Retailers now have until March 15 to join a producer compliance scheme that will arrange for the treatment of WEEE collected in-store, or join the Distributor Take back Scheme (DTS) run by Valpak WEEE Services, which will discharge members from take back obligations.
The BRC is encouraging retailers to join the DTS, which is only likely to go ahead if 60% of retailers sign up to create a funding pot of £10 million for the upgrade of local authority civic amenity sites, where WEEE can be collected from the public.
Delegates were addressed by DSG International, owner of brands such as PC World and Currys, which has retail and e-tail operations in countries that have already implemented the WEEE directive.
DSG Public affairs manager Vivien Williams said: Decisions to be made regarding WEEE are not always financial. There are factors such as reputation, what others are doing and customer needs, which need to be considered.
Williams added: So far in Ireland, most of the take back is white goods, even in-store. For smaller products, its not really happening at all.
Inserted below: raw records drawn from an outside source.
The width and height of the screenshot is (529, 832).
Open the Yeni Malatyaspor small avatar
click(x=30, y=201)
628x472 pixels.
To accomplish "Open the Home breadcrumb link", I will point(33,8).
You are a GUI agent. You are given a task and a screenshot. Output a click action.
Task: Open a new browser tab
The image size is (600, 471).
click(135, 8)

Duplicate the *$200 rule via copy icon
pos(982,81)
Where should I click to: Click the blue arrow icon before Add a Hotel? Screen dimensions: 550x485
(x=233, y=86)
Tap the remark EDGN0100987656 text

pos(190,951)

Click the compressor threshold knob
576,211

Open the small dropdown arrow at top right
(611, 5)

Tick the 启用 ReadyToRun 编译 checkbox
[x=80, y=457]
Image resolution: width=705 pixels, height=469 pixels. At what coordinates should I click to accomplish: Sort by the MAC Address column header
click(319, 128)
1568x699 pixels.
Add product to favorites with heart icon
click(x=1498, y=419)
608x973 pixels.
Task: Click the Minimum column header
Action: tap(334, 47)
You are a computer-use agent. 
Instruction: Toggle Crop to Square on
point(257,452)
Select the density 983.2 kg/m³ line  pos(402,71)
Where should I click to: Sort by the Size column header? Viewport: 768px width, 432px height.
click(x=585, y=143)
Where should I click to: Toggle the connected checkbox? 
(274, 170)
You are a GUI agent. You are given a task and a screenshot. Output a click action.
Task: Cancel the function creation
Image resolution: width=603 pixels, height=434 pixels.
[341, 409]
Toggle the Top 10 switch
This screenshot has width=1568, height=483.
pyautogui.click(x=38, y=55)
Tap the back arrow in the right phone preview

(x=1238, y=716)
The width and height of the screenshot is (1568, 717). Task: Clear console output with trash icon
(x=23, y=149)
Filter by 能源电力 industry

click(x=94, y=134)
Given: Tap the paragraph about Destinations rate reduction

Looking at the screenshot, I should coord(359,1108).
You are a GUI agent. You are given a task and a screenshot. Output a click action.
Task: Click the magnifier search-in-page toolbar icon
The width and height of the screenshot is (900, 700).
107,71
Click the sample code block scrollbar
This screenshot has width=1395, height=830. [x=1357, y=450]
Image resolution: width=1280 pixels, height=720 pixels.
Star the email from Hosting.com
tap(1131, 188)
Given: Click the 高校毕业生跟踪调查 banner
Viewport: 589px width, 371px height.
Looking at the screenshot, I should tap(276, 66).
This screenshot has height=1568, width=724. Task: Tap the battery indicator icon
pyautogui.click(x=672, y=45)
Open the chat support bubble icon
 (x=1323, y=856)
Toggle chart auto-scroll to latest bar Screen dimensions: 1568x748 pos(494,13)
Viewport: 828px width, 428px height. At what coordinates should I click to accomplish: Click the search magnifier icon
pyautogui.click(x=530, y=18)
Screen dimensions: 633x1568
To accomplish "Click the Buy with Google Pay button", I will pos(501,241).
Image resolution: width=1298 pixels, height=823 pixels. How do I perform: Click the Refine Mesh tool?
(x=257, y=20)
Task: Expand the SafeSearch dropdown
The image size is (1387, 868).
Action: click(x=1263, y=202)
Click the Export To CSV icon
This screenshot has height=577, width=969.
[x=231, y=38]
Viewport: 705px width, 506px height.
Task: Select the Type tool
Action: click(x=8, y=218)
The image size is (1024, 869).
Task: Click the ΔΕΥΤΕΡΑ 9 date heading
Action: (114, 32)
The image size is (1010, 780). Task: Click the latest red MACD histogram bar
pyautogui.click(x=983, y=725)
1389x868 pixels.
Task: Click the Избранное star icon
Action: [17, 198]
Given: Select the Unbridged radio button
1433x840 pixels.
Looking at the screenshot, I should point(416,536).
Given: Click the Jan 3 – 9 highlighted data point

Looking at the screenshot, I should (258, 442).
The issue of the best time to start raising public awareness of the WEEE directive saw differing views from the Department of Trade and Industry (DTI) and the Radio, electrical and television retailers association (Retra).
DTI WEEE implementation team spokesman Paul Brione said: There will be no concerted campaign until we know that the system works. This will probably come in around 2008.
But Retra chief executive Mark Hayward said: Personally, I think that information needs to go out to consumers now - otherwise we are fuelling consumer confusion.